= WORK REQUEST =
Your copy should run exactly from the line containing "At what coordinates" to the last line of the entries below, and it should include no pictures.

= GIVEN RECORDS =
>>
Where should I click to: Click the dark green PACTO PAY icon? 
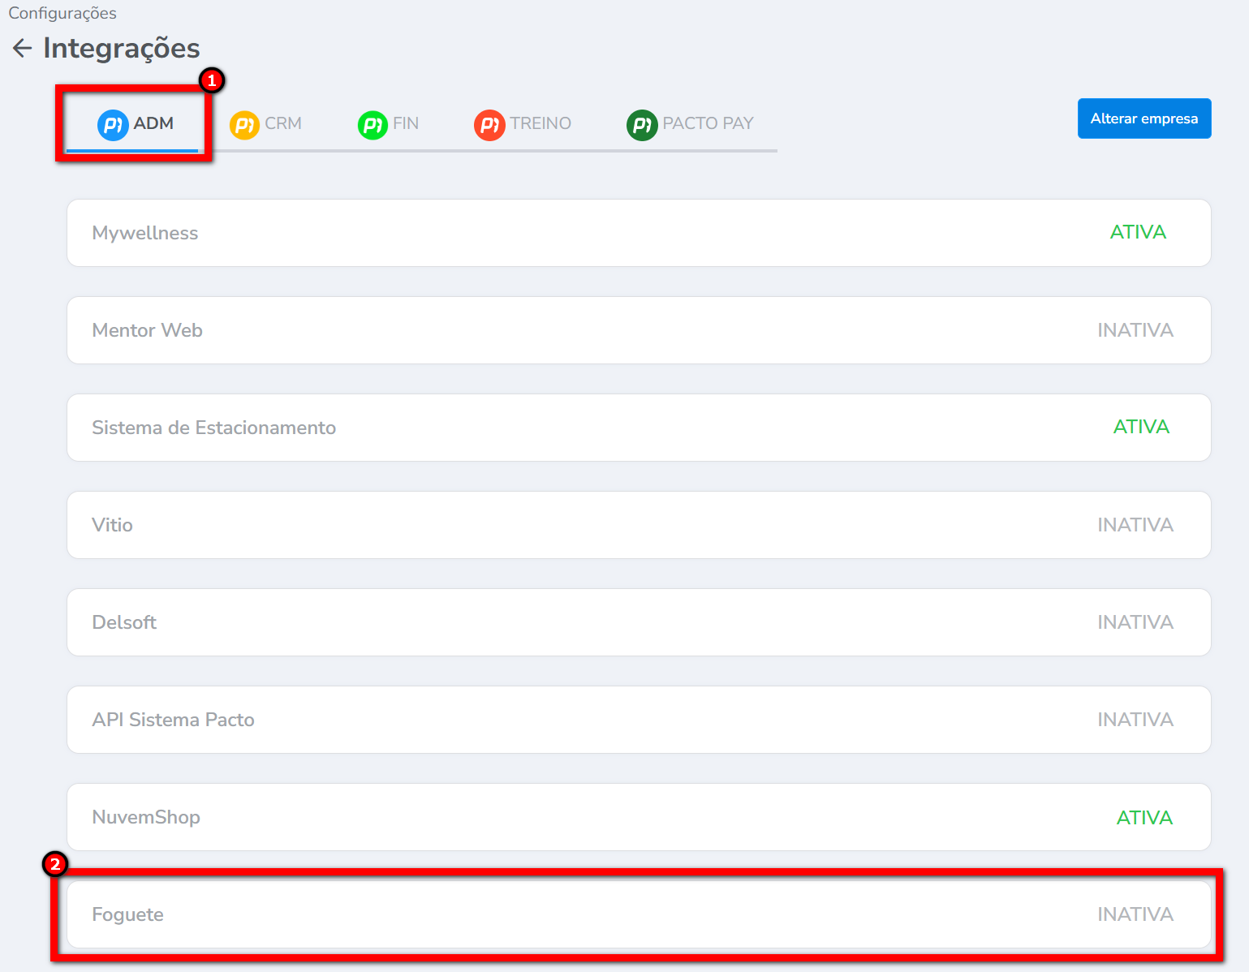tap(641, 125)
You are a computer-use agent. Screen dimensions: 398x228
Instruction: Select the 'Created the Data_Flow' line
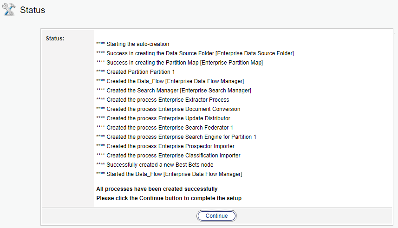(x=170, y=81)
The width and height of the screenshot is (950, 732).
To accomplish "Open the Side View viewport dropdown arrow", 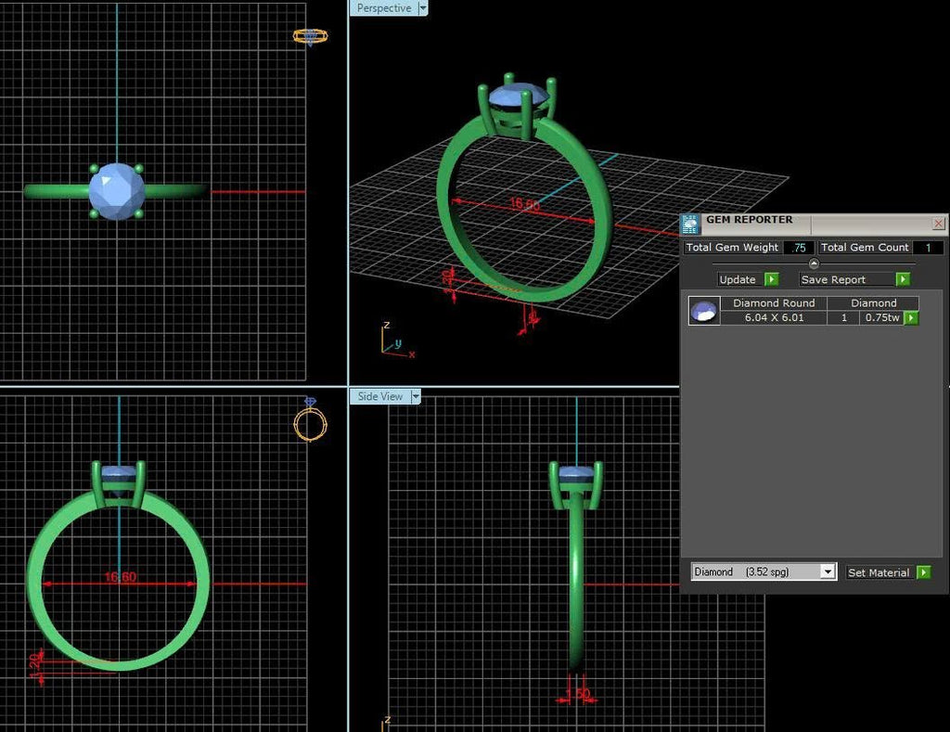I will click(x=416, y=396).
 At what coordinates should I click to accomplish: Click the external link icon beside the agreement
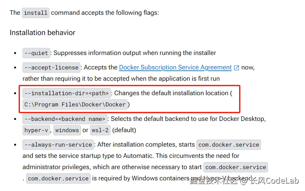tap(237, 68)
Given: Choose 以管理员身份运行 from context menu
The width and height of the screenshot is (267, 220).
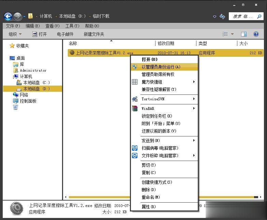Looking at the screenshot, I should [x=161, y=67].
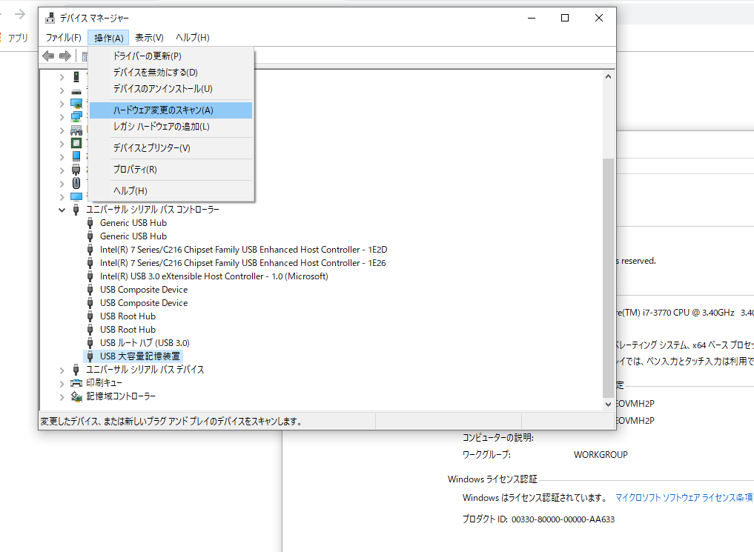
<<
= ANSWER FOR THE TASK =
 At what coordinates should I click to accomplish: Click the external link icon beside the agreement
tap(237, 68)
Given: Choose 以管理员身份运行 from context menu
The width and height of the screenshot is (267, 220).
Looking at the screenshot, I should [x=161, y=67].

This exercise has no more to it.